▶ _YOUR TASK_: Reproduce only the lines that begin at the line with "Home (81, 39)" and run to the end of the entries; omit every picture.

▶ _MATERIALS PROVIDED_:
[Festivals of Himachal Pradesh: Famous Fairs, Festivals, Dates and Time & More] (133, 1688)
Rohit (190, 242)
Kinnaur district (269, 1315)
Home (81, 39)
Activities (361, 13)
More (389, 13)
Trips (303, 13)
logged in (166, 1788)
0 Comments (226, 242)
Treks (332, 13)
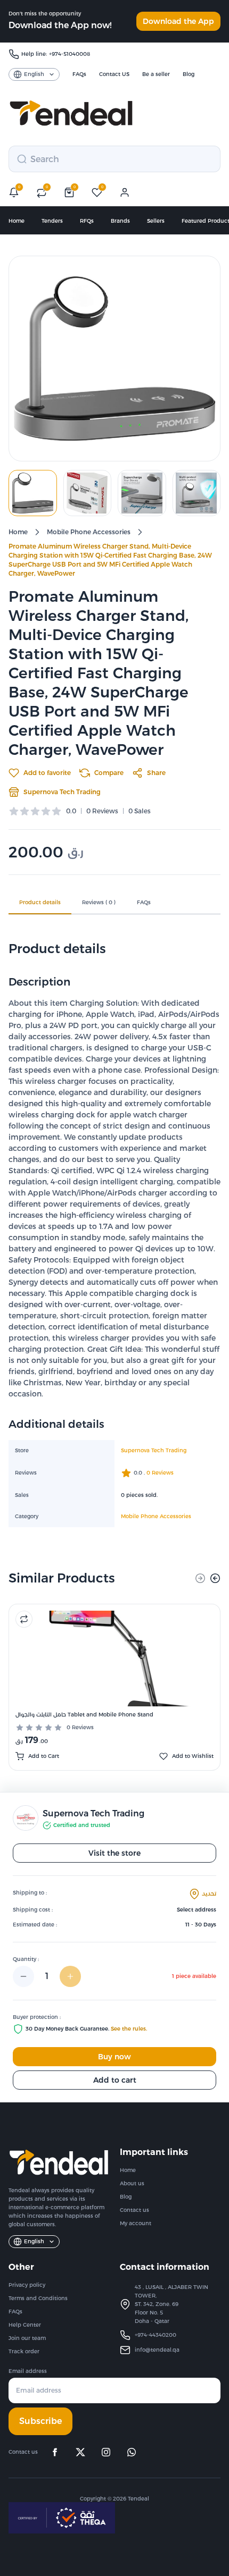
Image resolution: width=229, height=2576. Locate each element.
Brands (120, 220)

▶ _RESPONSE BOX_:
Home (81, 39)
Activities (361, 13)
More (389, 13)
Trips (303, 13)
logged in (166, 1788)
0 Comments (226, 242)
Treks (332, 13)
Image resolution: width=229, height=2576. Locate each element.
Brands (120, 220)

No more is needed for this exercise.